Possible representations include:
- The DER encoding of the ASN.1 structure relevant to the underlying key, exposed as a Uint8Array
* For example, for an RSA public key, this would be RFC 3447 Appendix A.1.1 ( http://tools.ietf.org/html/rfc3447#appendix-A.1.1 )
- As a custom JSON encoding that uses Uint8Arrays, such as:
* interface RSAPublicKey {
readonly attribute Uint8Array modulus;
readonly attribute Uint8Array publicExponent;
};
- As a JSON encoding that uses JWK serialization
* interface RSAPublicKey {
readonly attribute DOMString modulus; // base64url encoded
readonly attribute DOMString exponent; // base64url encoded
};
Upsides to ASN.1 DER:
- Compatible with large swaths of existing applications and APIs
- Easily extended to support new algorithms' representations
- Easily forwarded to/from existing cryptographic APIs
Downsides to ASN.1 DER:
- Parsing ASN.1 is possible, but easy to get wrong
Upsides to custom JSON encoding:
- "Efficiently" represent large binary data (bigints) without requiring transformation to/from textual form
- Offers semantically meaningful names for parameters ('modulus', 'exponent') without requiring additional parsing
Downsides to custom JSON encoding:
- Requires specification of structure for every algorithm
- Possible to incorrectly implement versioning/extensibility (eg: RSA multi-prime)

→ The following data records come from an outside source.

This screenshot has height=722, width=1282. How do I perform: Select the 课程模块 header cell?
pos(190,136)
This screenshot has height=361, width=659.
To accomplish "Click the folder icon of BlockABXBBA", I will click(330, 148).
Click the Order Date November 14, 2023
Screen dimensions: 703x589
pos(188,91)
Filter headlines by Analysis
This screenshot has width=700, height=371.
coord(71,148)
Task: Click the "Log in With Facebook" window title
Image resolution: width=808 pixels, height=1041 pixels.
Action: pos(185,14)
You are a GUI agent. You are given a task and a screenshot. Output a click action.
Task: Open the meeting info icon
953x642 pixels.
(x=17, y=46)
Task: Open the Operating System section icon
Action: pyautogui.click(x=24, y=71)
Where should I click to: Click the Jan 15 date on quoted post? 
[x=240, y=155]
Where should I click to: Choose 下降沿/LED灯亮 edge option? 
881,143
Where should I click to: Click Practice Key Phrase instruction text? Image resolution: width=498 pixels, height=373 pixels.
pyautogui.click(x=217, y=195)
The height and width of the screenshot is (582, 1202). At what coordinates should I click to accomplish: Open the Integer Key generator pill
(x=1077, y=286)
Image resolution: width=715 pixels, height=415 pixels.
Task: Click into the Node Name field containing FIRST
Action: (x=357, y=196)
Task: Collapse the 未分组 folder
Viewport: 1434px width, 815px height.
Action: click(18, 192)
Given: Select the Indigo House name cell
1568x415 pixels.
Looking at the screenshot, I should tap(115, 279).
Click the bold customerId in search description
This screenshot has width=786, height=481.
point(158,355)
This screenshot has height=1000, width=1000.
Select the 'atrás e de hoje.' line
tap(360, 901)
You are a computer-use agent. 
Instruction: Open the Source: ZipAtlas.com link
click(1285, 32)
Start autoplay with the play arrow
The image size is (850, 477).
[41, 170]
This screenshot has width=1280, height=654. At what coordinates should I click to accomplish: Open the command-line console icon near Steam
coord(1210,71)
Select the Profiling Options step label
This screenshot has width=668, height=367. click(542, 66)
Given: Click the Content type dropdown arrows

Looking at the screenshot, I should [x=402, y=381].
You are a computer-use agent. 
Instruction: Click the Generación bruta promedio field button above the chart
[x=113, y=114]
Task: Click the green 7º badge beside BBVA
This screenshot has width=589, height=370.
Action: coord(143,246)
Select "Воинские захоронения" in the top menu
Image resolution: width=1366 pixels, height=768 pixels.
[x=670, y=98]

- Requires the browser translate JSON<->ASN.1, moving the ASN.1 dependence into the user agent
Upsides to JWK encoding:
- Easily serializes/deserializes from JWK
- Offloads responsibility for algorithm specification to IETF
Downsides to JWK encoding:
- Requires specification of structure for every algorithm
- JWK use cases and applicability are not 1:1 Web Crypto API use cases. Possible that algorithms implemented by the Web Crypto API will not ever be exposed as JWKs.
- Overhead involved with translation to/from base64url encoding.